One stark example of the economics of tobacco is taxation. For example, New York has the nation’s highest per-pack tax of $4.35. The Empire State has seen its smoking rates drop to 16%. By contrast, Missouri has the lowest per-pack tax of $0.17—and 24% of Missourians smoke. Other factors besides cost contribute to the difference in smoking prevalence between states. However, studies show that higher per-pack costs reduces cigarette consumption in two of the heaviest smoking groups: low income and youth.
But efforts to thwart tobacco addiction also have had a long-standing economic nemesis: Big Tobacco. Well before the Surgeon General’s report in 1964, the tobacco industry waged an unending lobbying and public relations campaign to simultaneously promote cigarettes and block any potentially effective antismoking initiative. The most well known of the industry’s efforts was the infamous 1954 “Frank Statement to Cigarette Smokers” published in more than 400 national newspapers, in which Big Tobacco used phony science to purposely deceive the public about the health risks of smoking.
Years later, the release of millions of pages of secret documents exposed Big Tobacco’s big lie, laying the groundwork for class actions such as the landmark 1998 Master Settlement Agreement between the states and the tobacco industry. The monies from the class-action settlements were earmarked for tobacco prevention.
Politics of Tobacco
The tobacco industry has always been a major player in congressional races, especially in Southern tobacco-growing states. Moreover, the industry is notoriously bipartisan in their political donations, and members of both parties have returned the favor by voting for tobacco interests.

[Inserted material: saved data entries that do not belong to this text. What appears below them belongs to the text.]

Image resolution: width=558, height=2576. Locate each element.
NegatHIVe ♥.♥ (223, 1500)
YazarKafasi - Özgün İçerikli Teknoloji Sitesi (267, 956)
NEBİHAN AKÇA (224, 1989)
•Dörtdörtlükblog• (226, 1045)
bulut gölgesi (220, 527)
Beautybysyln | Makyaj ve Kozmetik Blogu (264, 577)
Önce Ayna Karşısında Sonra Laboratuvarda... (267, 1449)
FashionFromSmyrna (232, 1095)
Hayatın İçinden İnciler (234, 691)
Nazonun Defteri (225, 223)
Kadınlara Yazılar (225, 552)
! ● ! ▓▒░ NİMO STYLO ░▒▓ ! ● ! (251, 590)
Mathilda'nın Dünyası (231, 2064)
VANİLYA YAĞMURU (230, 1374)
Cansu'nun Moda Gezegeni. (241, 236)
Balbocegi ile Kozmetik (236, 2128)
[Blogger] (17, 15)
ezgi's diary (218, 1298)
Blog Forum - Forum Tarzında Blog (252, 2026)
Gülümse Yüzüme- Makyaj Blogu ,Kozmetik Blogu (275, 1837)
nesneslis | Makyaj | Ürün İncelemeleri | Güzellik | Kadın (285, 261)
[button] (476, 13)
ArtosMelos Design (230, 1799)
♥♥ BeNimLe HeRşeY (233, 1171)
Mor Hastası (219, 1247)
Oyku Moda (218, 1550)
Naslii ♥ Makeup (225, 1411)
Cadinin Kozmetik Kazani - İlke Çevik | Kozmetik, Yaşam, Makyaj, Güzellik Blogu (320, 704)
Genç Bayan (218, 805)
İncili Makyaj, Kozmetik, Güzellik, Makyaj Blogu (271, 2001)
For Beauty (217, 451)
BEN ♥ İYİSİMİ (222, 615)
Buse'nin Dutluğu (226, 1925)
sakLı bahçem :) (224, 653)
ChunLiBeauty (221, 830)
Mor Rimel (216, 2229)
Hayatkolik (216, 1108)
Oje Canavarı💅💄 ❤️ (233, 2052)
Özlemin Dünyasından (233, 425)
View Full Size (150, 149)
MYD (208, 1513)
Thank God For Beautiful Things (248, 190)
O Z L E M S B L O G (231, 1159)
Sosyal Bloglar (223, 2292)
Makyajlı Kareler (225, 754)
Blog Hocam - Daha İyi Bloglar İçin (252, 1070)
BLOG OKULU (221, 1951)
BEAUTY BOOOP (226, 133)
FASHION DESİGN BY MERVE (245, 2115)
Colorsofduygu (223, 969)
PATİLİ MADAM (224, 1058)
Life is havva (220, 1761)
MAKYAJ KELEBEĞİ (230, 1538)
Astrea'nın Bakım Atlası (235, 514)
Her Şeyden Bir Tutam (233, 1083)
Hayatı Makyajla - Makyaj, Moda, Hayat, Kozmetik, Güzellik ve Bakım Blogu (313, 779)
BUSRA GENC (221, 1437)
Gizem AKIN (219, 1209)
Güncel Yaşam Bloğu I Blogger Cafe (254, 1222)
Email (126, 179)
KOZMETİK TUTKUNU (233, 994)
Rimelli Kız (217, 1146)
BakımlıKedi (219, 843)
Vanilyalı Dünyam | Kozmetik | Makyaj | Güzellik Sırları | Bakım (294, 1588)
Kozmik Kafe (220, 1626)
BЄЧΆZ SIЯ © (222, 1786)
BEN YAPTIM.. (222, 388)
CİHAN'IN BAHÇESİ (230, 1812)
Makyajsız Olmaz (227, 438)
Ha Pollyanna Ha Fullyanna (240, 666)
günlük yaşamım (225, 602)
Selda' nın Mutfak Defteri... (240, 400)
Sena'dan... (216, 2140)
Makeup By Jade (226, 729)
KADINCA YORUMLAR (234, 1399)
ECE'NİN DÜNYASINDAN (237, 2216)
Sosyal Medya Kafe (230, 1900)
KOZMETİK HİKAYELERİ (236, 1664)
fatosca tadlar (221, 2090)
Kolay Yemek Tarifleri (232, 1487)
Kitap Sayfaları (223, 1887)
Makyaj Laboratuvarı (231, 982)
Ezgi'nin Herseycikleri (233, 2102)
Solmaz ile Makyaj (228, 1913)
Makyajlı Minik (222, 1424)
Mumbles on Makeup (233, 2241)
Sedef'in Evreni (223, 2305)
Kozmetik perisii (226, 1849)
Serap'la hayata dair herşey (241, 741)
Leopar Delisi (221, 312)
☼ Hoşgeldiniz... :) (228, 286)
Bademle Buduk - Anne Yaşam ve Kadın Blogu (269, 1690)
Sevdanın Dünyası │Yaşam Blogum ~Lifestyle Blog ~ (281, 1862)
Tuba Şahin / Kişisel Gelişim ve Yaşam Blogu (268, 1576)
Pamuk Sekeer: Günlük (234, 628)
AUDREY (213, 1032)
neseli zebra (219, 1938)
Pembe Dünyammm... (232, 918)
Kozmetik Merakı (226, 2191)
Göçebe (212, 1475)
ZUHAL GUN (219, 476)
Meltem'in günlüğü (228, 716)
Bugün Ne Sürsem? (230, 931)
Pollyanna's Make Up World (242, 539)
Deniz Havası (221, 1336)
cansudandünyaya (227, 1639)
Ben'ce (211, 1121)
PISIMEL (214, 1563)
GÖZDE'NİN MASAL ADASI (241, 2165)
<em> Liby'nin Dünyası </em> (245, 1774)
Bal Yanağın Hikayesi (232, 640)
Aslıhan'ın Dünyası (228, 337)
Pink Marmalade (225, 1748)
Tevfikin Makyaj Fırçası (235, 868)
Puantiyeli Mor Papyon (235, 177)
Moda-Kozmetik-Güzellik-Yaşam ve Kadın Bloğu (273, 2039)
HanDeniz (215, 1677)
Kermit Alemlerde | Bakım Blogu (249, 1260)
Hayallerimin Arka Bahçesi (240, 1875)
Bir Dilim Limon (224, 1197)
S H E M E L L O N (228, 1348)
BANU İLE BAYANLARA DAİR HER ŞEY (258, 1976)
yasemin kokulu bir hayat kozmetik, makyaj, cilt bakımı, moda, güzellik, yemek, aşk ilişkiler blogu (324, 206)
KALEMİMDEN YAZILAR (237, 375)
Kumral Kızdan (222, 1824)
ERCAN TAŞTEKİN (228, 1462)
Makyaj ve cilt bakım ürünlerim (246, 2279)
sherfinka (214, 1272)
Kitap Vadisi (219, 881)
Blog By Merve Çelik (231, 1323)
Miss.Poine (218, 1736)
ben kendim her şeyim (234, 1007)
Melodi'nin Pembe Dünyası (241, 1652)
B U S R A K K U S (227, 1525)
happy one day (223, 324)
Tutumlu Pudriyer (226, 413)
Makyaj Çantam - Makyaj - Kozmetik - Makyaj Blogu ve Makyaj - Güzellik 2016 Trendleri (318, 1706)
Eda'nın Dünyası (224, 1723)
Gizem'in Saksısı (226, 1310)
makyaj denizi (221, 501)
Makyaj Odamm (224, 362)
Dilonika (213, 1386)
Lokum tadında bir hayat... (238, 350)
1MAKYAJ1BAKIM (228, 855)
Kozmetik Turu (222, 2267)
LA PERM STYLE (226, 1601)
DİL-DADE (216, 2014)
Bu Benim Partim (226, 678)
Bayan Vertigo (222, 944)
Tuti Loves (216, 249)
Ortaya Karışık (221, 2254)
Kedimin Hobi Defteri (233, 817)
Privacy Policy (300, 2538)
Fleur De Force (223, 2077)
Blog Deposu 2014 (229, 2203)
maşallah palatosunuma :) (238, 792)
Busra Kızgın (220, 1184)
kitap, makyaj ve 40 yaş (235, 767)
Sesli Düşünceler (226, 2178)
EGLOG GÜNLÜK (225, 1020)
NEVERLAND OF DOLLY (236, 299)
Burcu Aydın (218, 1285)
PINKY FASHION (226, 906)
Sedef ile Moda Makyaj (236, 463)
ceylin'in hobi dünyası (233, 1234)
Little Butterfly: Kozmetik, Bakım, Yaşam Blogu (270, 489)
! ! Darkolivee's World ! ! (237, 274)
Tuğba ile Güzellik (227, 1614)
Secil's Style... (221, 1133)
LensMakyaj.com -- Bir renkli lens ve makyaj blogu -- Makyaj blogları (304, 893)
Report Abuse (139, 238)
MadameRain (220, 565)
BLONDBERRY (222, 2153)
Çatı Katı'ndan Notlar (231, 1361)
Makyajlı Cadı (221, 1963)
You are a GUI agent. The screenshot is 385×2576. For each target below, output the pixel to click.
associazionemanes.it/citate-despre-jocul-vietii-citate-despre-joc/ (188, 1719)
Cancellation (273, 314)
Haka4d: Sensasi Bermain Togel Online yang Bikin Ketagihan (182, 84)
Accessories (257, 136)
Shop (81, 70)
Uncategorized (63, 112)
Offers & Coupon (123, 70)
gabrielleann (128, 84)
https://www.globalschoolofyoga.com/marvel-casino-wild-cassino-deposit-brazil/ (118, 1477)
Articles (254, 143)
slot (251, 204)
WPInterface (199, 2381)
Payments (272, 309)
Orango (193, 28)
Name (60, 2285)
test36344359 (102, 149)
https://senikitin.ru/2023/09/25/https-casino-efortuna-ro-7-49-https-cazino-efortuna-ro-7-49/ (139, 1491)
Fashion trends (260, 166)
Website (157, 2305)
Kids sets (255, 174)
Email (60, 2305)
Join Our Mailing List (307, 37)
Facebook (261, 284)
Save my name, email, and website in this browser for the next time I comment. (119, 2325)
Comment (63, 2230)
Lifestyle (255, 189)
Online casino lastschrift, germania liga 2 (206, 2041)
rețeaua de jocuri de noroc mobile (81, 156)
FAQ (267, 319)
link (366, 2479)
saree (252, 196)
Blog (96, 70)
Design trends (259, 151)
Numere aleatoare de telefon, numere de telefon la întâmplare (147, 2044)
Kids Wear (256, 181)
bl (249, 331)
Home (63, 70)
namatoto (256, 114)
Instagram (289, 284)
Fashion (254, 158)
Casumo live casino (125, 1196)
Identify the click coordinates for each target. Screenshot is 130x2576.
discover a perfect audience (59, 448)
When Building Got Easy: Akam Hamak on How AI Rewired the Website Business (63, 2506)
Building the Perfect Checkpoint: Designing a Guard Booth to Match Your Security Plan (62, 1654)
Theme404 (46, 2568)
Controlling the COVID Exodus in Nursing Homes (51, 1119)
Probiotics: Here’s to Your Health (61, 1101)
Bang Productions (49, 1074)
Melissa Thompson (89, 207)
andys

“The 2014 Surgeon General’s report provides irrefutable evidence that elected officials hold the key to ending death and disease caused by tobacco use,” Harold P. Wimmer, American Lung Association National President and CEO, stressed in a public statement.
However, former ASCO President Paul Bunn, MD, gave this sobering assessment to The ASCO Post: “It is likely that the authors of the original Surgeon General’s report would not have foreseen the ability of tobacco companies to hinder efforts to eliminate tobacco smoking in the United States and Big Tobacco’s huge success in promoting smoking in underdeveloped nations. The American public can only view this as additional evidence that the Congress can be easily bought by private monies, and that these monies are more important to them than the public health of our citizens or the millions of citizens around the world who will die 10 to 20 years earlier due to their tobacco addiction.”
Speaking with The ASCO Post, Dr. Hudis also commented that American Big Tobacco has had great success at exporting this problem globally. “They successfully challenge labeling and restrictions around the world, sometimes under the guise of the free trade agreements our country signs with others,” he noted.
Although the changing tides of culture, politics, and economics have challenged our efforts to curb smoking, the Surgeon General’s report demonstrated that well directed antismoking programs do reduce the rate of smoking. A recent report in JAMA concluded that between 1964 and 2012, tobacco control was estimated to have saved 8 million premature tobacco-related deaths.1
Despite vast progress, lung cancer remains America’s number-one cause of preventable death. Therefore, the unequivocal call for action generated by the Surgeon General’s report in 1964 is as powerful today as it was 50 years ago. ■
Disclosure: Drs. Hudis and Bunn reported no potential conflicts of interest.
1. Holford TR, Meza R, Warner KE, et al: Tobacco control and the reduction in smoking-related premature deaths in the United States, 1964-2012. JAMA 311:164-171, 2014.